Honestly, I think Birkett's earlier games in this genre - casual gaming masterpiece Regency Solitaire and its prequel Shadowhand, which prototyped Ancient Enemy's more involved solitaire-RPG gameplay - have more character. Their bodice-ripping historical whimsy, slightly gauche art and strong local flavour of southwestern England (Birkett is based in Dorset) make for more distinctive video games than Ancient Enemy's doomy apocalyptic fantasy setting.

But Ancient Enemy is a crisp and beautifully polished design - a more refined version of what Birkett attempted in Shadowhand. The indication of the enemy's next move is an inspired lift from Slay the Spire that makes fights more predictable and fair, and enables more strategic play. Strategic, that is, within the confines of cruel fate, because this is still a solitaire game where luck can make or break you, where the fall of the cards stands in for the roll of the dice. It's just that Ancient Enemy gives you just enough tools to be able to bend fate to your will. We could all use a bit of that now, right?

Oli Welsh

Final Fantasy 14, PC, PS4

It happened - I'm finally playing Final Fantasy 14. I have the Endwalker expansion to blame, with its reveal seeing my Twitter feed light up with people excited to go to the moon, and for me it was a now-or-never moment - to get round to the Final Fantasy game I've been purposely ignoring all these years, or let it forever pass me by because it's never the 'right moment' to start something which could soak up my free time.

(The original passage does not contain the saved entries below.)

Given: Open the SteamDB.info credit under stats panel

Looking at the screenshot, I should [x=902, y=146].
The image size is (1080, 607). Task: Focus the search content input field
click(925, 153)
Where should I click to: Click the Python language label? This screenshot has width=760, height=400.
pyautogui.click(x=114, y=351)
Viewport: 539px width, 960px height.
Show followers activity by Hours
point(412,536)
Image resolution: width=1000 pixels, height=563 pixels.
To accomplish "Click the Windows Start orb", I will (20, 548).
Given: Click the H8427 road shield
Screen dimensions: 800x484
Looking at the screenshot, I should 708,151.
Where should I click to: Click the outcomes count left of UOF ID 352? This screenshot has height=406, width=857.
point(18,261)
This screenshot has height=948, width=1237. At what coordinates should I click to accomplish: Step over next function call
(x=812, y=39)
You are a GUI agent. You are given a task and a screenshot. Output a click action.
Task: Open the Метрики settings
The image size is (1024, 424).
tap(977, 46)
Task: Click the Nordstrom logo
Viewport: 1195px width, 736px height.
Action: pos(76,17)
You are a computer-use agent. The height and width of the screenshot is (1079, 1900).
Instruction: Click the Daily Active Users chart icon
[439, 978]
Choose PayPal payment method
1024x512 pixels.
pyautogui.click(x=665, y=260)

To my surprise and some relief, Final Fantasy 14 has neither taken over my life or put me off MMOs for good, but is holding my interest somewhere in-between. It's low-key stuff in the opening hours - I'm still at the fetch quests and killing x number of monsters stage - but it feels slick, polished and pretty relaxing. It also works pleasingly well with a controller, with hotbars replacing the series' traditional command window to help me chain together attacks with my lance as I bash yet another squirrel to smithereens.

I'm taking my time with it, but the thing that's clear from the outset is it's a love letter to Final Fantasy through and through; the boss music using motifs from the series theme to amp up the drama, fellow players running around with pets from niche references to other games, and that fact it all looks and sounds an awful lot like Final Fantasy 12. I've also just picked up some armour which has materia slots, and if someone told me that was a thing, I would have done less deliberating and more playing years ago.

It's early days (and from what I gather, it will take me literal days of playtime to get to the best stuff in the later expansions) and progress is gradual, I'm glad to have at least finally made a start - even if I won't be caught up with Endwalker until at least 2023.

Matt Reynolds

Animal Crossing: New Horizons, Switch

Cover image for YouTube videoAnimal Crossing: New Horizons x Super Mario Collaboration Items - Nintendo Direct 2.17.2021

It is 5pm on a winter's day and Keaton is in the Animal Crossing art gallery. He pauses before Las Meninas, Velazquez's huge canvas depicting the family of Philip the 4th with attendants and a sleeping dog. "There's a lot going on in this one," says Keaton. "Who's the-- And where's the--?"

He steps back and tilts his head to one side, and then the other. "I feel like I'm there," he says, and wanders on.